══ Text section ══

The American Spectator’s Jim Antle pointed out that “You don’t have to look very far to find comments suggesting that this rule is a good way to stick it to churches whose social teachings are deemed too reactionary.” Some people would like to see the government put religious groups out of business, or at least stop them from doing anything other than holding an occasional private worship service.

The administration’s attack on religion vividly demonstrates the underlying danger of the ever-expanding federal welfare state. As government takes over ever more private responsibilities, it imposes the beliefs of those who have seized control of the state. In practice today that usually means a secularist and paternalist orientation. Indeed, for decades authoritarian liberals have been working assiduously, despite the efforts of the Religious Right, to turn the national government into “an instrument of culture war,” as New York Times columnist Ross Douthat put it. He worries that the current fight is “an intimation of a darker American future, in which our voluntary communities wither away and government becomes the only word we have for the things we do together.”

Such an apocalyptic vision might be an exaggeration, but for decades government has been consciously constricting the private, voluntary sphere of life. Educational and social services of all sorts once were provided by private and especially religious institutions. Government has increasingly pushed them aside.

First, people are less likely to give their own resources when government is seen as “taking care” of the problem. Second, just as Gresham’s law tells us that bad money pushes out good, government welfare pushes out private charity. After all, why seek private aid tied to personal reform if government offers an easier payout?

Third, many private organizations are non-governmental in name only, receiving most of their resources from government. With money naturally come restrictions, which typically weigh most heavily on religious organizations with a faith to spread. Through Bill Clinton’s AmeriCorps and George W. Bush’s faith-based initiative the government even pays volunteers to work for private charities and directly funds religious groups.

Now the Obama administration is using its broader regulatory power to suppress the very religious values which make faith-based organizations unique. Freedom of conscience is a bedrock liberty, inherent to the human person created in the image of God, not a privilege based on the whim of the state. Yet under the administration rule even if you don’t take Caesar’s coin you will find it hard to avoid his idolatrous demands.

═══

Task set >>
#1 Do the following statements agree with the passage on government and religion? Answer yes or no for each, and quote the words from the passage that decide it.
(a) Ross Douthat is identified as a New York Times columnist.
(b) Educational and social services were once provided by private and especially religious institutions.
(c) AmeriCorps is credited to George W. Bush.
#2 In the passage on government and religion, which law is cited to show that government welfare pushes out private charity?

══ Recorded data ══

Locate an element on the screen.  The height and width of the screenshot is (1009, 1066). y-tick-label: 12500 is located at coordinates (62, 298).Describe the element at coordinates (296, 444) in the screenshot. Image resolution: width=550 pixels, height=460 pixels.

═══

Solution set >>
#1
(a) Yes: "as New York Times columnist Ross Douthat put it"
(b) Yes: "Educational and social services of all sorts once were provided by private and especially religious institutions."
(c) No: "Bill Clinton’s AmeriCorps and George W. Bush’s faith-based initiative"

#2 Gresham's law, which holds that bad money pushes out good.